Aussi, la formation ne s’arrête pas à la production. Nous formons tous les secteurs : les magasiniers, la production en passant par le personnel de service. Cela permet une cohésion des équipes autour du problème du gaspillage alimentaire.
Nous devons également être vigilants sur l’utilisation des ressources. Nous nous efforçons de limiter le gaspillage de l’eau et optimiser l’utilisation de l’électricité, des éclairages, etc …
Notre objectif premier étant de faire maigrir nos poubelles. Nous pesons les restes et en essayant de les faire réduire quotidiennement. Nos poubelles sont également composées des CAJ (Conditionnements Ajoutés) comme par exemple les serviettes en papier. Nous avons fait le choix de retirer les serviettes épaisses avec deux plis car les convives vont en prendre 3,4, peu importe l’épaisseur de celle-ci. Elles ont été remplacées par des serviettes recyclées, plus fines qui se décomposent plus rapidement.
C’est ainsi que nous obtenons le chiffre de 90 gr de restes sur 400 gr de repas. Notre objectif étant de réduire ce chiffre de 50%.
Enfin, dans un contexte où les structures scolaires ferment du jour au lendemain dû au COVID, nous donnons beaucoup aux banques alimentaires et aux Restos du Cœur pour ne pas engendrer de gaspillage alimentaire. Nous participons également au mouvement Too Good To Go sur la ville de Troyes. Cette application permet de vendre à un prix minime des denrées périssables. C’est ainsi que nous avons sauvé 800 repas de la poubelle en 1 mois. Cette action nous a sensibilisés et représente un indicateur car on ne se rendait pas compte de ce qui était jeté auparavant.
En quoi consiste votre partenariat avec ABCDE ?
Travailler avec ABCDE, c’est un package indispensable.
On ne pourra pas avoir 0 déchet. C’est pour cela que la société ABCDE est utile pour aller au bout de la démarche pour valoriser cette matière organique restante et nous aider à sensibiliser les jeunes dans les cantines.
Si vous aviez une pratique à partager au plus grand nombre pour lutter contre le gaspillage alimentaire quelle serait elle ?
Pour moi, la première chose, c’est de peser au réel. Ce n’est pas la chose la plus simple à mettre en place mais c’est la plus efficiente pour se donner une idée des objectifs à atteindre.

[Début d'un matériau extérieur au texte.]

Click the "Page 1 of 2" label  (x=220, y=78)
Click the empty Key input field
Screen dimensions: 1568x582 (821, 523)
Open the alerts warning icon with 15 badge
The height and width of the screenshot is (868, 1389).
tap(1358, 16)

Enfin, de manière plus philosophique, j’aime à croire que lutter contre le gaspillage alimentaire ne se résume pas à une pratique, mais bien à du savoir-être. C’est dans cette optique que notre gestion des approvisionnements est pensée pour faire profiter tout le monde : les jeunes dans les cantines et les producteurs locaux. C’est essentiel de faire vivre nos agriculteurs et nos éleveurs.